Transcribe each line below word for word.

-- Given records follows --

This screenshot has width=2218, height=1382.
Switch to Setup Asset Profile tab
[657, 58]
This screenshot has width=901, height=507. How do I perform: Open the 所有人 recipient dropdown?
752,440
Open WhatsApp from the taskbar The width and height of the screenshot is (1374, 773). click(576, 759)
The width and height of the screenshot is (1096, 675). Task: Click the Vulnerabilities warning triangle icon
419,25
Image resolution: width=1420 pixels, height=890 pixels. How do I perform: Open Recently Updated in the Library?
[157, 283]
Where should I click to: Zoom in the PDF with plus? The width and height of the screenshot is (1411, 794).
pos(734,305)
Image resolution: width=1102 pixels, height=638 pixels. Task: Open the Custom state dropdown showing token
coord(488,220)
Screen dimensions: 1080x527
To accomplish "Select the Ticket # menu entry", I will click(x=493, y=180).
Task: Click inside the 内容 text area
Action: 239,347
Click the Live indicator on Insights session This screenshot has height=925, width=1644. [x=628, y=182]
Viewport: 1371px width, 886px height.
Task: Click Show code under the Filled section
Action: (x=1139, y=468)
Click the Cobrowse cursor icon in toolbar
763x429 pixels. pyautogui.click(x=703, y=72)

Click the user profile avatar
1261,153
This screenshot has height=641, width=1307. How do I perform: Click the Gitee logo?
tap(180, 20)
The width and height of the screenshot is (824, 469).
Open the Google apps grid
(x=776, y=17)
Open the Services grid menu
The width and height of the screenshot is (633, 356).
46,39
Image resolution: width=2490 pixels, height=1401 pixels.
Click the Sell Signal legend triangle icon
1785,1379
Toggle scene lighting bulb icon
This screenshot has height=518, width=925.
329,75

-- Given records concluded --

Exercise answer:
This screenshot has width=2218, height=1382.
Switch to Setup Asset Profile tab
[657, 58]
This screenshot has width=901, height=507. How do I perform: Open the 所有人 recipient dropdown?
752,440
Open WhatsApp from the taskbar The width and height of the screenshot is (1374, 773). click(576, 759)
The width and height of the screenshot is (1096, 675). Task: Click the Vulnerabilities warning triangle icon
419,25
Image resolution: width=1420 pixels, height=890 pixels. How do I perform: Open Recently Updated in the Library?
[157, 283]
Where should I click to: Zoom in the PDF with plus? The width and height of the screenshot is (1411, 794).
pos(734,305)
Image resolution: width=1102 pixels, height=638 pixels. Task: Open the Custom state dropdown showing token
coord(488,220)
Screen dimensions: 1080x527
To accomplish "Select the Ticket # menu entry", I will click(x=493, y=180).
Task: Click inside the 内容 text area
Action: 239,347
Click the Live indicator on Insights session This screenshot has height=925, width=1644. [x=628, y=182]
Viewport: 1371px width, 886px height.
Task: Click Show code under the Filled section
Action: (x=1139, y=468)
Click the Cobrowse cursor icon in toolbar
763x429 pixels. pyautogui.click(x=703, y=72)

Click the user profile avatar
1261,153
This screenshot has height=641, width=1307. How do I perform: Click the Gitee logo?
tap(180, 20)
The width and height of the screenshot is (824, 469).
Open the Google apps grid
(x=776, y=17)
Open the Services grid menu
The width and height of the screenshot is (633, 356).
46,39
Image resolution: width=2490 pixels, height=1401 pixels.
Click the Sell Signal legend triangle icon
1785,1379
Toggle scene lighting bulb icon
This screenshot has height=518, width=925.
329,75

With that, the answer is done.